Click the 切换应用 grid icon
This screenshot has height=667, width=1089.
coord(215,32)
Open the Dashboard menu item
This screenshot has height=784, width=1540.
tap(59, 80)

----

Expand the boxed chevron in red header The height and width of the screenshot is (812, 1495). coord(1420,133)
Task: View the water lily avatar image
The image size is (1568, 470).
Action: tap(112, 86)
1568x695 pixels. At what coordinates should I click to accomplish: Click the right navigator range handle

----

* WHAT TO DO *
Once you find the line with "Task: View the water lily avatar image" above, print it and every line after it up to and including the line with "1568x695 pixels. At", exactly as written and nothing else.

* TASK ANSWER *
Task: View the water lily avatar image
The image size is (1568, 470).
Action: tap(112, 86)
1568x695 pixels. At what coordinates should I click to accomplish: Click the right navigator range handle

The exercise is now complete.